Em 2001, Lincoln, lançou o seu livro: Brazil’s Second Chance: En Route Toward The First World, nos Estados Unidos . Então, sugeri para que ele o fizesse em Português e depois de marchas e contramarchas, o Embaixador resolveu fazê-lo e lançar no Brasil. Com a ajuda do então Ministro-Conselheiro da Embaixada Brasileira nos Estados Unidos, o Dr. Paulo Roberto de Almeida. Em 2002, o livro foi lançado no Brasil, primeiro em São Paulo, depois no Rio, Brasília e Recife. No salão nobre do SENAC-Recife, foi feito o lançamento, onde Lincoln Gordon foi apresentado por Clovis Cabral, com a coordenação do Prof. Dr. Marcos A. G. de Oliveira, PhD, do NEA – Núcleo de Estudos Americanos, seguindo-se um debate sobre o livro.
Registramos o comparecimento de muitas autoridades, destacando a presença do Dr. Aluisio Alves, ex-Governador do Estado do Rio Grande do Norte, vindo especialmente de Natal, para abraçar o seu amigo, parceiro da Aliança para o Progresso. Dando continuidade à visita ao Recife, o Embaixador, recebeu da Associação Comercial de Pernambuco -ACP, um certificado de reconhecimento por serviços prestados, entregue pelo Presidente da ACP, Dr. Dagoberto Lobo, durante um almoço no Cabanga Iate Clube, presentes os familiares da Turma Kennedy. Visitando o Instituto Brennand, o embaixador foi homenageado pelo Sr. Ricardo Brennand. Encerrando sua estada no Recife, juntamente com o Economista Pedro Paulo da Silva conhecendo a cidade de Olinda. A parte social, foi organizada pelo economista Rodolfo Mario Maranhão Moreira, pertencente à Turma Kennedy. Devemos ressaltar o trabalho desempenhado pelo Dr. Paulo Roberto de Almeida, comandando de Washington, toda a programação do Dr. Lincoln Gordon para o lançamento do seu livro no Brasil. Não tivemos o prazer da presença do Paulo Roberto aqui no Recife, mas o seu trabalho organizacional foi de suma importância para a efetivação do acontecimento de gratidão ao amigo Lincoln Gordon.

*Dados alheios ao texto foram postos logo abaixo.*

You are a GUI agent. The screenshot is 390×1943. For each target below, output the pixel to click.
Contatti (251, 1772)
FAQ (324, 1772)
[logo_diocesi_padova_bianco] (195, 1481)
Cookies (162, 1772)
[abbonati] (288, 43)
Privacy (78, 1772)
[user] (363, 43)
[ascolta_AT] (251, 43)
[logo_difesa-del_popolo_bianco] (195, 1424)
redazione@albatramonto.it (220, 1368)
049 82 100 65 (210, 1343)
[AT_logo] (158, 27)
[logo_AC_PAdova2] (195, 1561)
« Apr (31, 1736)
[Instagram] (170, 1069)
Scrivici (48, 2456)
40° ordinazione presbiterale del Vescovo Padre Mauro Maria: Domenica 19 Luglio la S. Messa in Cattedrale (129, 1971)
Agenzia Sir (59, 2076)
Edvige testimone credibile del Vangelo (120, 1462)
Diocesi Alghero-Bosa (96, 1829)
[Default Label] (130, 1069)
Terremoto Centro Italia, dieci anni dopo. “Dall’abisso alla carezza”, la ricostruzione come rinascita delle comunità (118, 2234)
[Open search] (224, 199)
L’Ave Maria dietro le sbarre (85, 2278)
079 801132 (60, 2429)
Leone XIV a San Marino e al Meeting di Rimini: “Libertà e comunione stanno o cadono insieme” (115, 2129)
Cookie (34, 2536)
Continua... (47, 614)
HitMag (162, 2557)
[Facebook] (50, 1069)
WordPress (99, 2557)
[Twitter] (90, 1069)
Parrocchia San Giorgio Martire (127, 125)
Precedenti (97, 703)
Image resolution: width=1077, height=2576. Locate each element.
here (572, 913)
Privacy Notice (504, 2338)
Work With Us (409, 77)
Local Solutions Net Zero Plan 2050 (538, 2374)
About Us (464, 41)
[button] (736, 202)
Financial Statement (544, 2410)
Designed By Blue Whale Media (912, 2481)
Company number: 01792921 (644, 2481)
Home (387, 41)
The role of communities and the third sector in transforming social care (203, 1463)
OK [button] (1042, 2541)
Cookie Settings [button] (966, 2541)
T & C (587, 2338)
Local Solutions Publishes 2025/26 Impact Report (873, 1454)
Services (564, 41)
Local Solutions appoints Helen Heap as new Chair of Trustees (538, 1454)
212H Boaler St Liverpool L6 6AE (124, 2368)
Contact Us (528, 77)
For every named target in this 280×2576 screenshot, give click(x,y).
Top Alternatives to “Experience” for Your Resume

LANÇAMENTO DO LIVRO – SENAC/RECIFE – 22 de novembro de 2002
Apresentação: Clovis Cabral - Coordenador dos Debates: Marcos Guedes

A Turma Presidente Kennedy de Economistas de 1963, a Associação Comercial de Pernambuco, o Senac de Pernambuco, a Gráfica do Senac de São Paulo e o Núcleo de Estudos Americanos-UFPE, têm a honra e a satisfação de apresentar o ilustre diplomata americano, Economista, Pesquisador Convidado da Brookings Instituiton de Washington DC., Dr. Lincoln Gordon, que lançou na semana passada em São Paulo, a edição brasileira do seu livro sobre o Brasil: A SEGUNDA CHANCE DO BRASIL, A caminho do Primeiro Mundo.

Sem esquecer a sua última estada em Recife, há 38 anos, quando representou o Pres. Kennedy na colação de grau da Turma Kennedy de Economistas de 1963, da UFPE e, que agora volta para abraçar os seus amigos, trazendo as melhores mensagens para um futuro promissor do Brasil, país que tanto tem respeito e admiração.

Devido ao forte interesse ao Brasil pelos eventos do começo dos anos 60, definida a retirada do Presidente João Goulart, por um golpe de estado militar (1964), Dr. Gordon agregou um capítulo à edição brasileira do seu livro, detalhando a evolução das políticas dos EUA nesses anos sobre a base material recentemente desativado (relatórios da Embaixada e outros documentos oficiais e suas lembranças pessoais). O original em inglês desse capítulo adicional está sendo publicado como opúsculo (booklet) pela Brookings Institution sob o título, Brazil, 1961-64 The United States and the Goulart Regime.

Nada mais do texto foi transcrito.